Only WGS analysis can bring you the reliability to reduce the risk of missing any potential pathogenic variant in your genome to the barest minimum
Based on the description of your clinical symptoms and family history, our medical and genomic experts are able to get a deep understanding of your genome data and to narrow down the analysis of your whole genome data to relevant genes for your condition
Only in the combination of the Whole Genome Sequencing, medical report, a quarterly updated report, and the newest scientific findings you will receive the best level of medical and scientific precision
Updated reports
Today only about 1% of all known mutations can be interpreted correctly and with the highest quality. However, genomics is rapidly evolving with the growing potential to interpret more and more mutations in the future.

This increase in better scientific interpretation of mutations will make it possible to continuously improve the world’s knowledge in describing the clinical consequences of given genomic mutations.

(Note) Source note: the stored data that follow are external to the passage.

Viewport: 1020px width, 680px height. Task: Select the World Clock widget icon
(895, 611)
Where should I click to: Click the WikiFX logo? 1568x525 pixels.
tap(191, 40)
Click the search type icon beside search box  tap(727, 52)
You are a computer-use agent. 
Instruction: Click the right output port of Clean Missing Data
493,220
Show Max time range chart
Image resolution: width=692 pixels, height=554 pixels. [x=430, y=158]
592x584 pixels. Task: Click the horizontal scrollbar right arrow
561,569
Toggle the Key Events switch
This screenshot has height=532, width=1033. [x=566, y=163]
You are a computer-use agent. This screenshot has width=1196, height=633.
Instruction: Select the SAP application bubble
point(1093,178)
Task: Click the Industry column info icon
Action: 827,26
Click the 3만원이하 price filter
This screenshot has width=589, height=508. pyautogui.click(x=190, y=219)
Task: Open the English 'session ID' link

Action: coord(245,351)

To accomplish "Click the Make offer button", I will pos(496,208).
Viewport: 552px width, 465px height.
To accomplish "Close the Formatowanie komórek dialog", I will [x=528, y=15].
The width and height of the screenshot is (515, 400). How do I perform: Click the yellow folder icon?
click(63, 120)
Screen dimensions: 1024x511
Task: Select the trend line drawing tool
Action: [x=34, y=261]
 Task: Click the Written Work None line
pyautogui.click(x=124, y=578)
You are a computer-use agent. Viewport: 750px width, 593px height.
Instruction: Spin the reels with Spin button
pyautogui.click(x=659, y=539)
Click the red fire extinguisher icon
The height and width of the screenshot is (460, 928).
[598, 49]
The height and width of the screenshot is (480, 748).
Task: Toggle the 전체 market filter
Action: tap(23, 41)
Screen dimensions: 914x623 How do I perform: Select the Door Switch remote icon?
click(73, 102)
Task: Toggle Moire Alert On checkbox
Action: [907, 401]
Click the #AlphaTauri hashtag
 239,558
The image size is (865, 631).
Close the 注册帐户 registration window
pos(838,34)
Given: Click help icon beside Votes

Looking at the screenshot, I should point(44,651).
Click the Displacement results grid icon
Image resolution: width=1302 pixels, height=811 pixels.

With your subscription to Arcensus services, we will send you an updated report based on newly discovered scientific data and updated interpretation of genomic mutations every three months. This way, your genomic data is continuously checked with the latest clinical research and stays up to date in a rapidly evolving medical field.

How it works
First, we need to collect your genomic sample to sequence your genome. If you have already purchased an Arcensus Whole Genome Sequencing product in the past and sent us a sample of your DNA, then you can skip this step and focus on the next:

After ordering your myLifeDNA™ in this shop, we will send the SamplingKit to your shipping address. Please, follow the instructions in the delivered box to take the sample, register online and organise pick-up of the box.
After shipment to our laboratory in Rostock, Germany, we will sequence your genomic DNA to capture all mutations in your genomic data. This test will last a lifetime and allows us to perform all analyses at your request without the need for additional samples.
We analyse your data for all potential diseases and disorders that are fitting with the clinical information you have documented and/or the family history.
The results of the analysis are shared with you via a medical report in the Arcensus portal. We don’t just present you with data based on myLifeDNA™, we also include incidental findings if you consented. We offer consultations to explain and help you with potential questions regarding the interpretation and potential treatments.
Every three months, we will send you a newly updated report based on discovered research and newly interpreted mutations. This way your genomic data are continuously checked with the latest clinical research and stays up to date in a rapidly evolving medical field.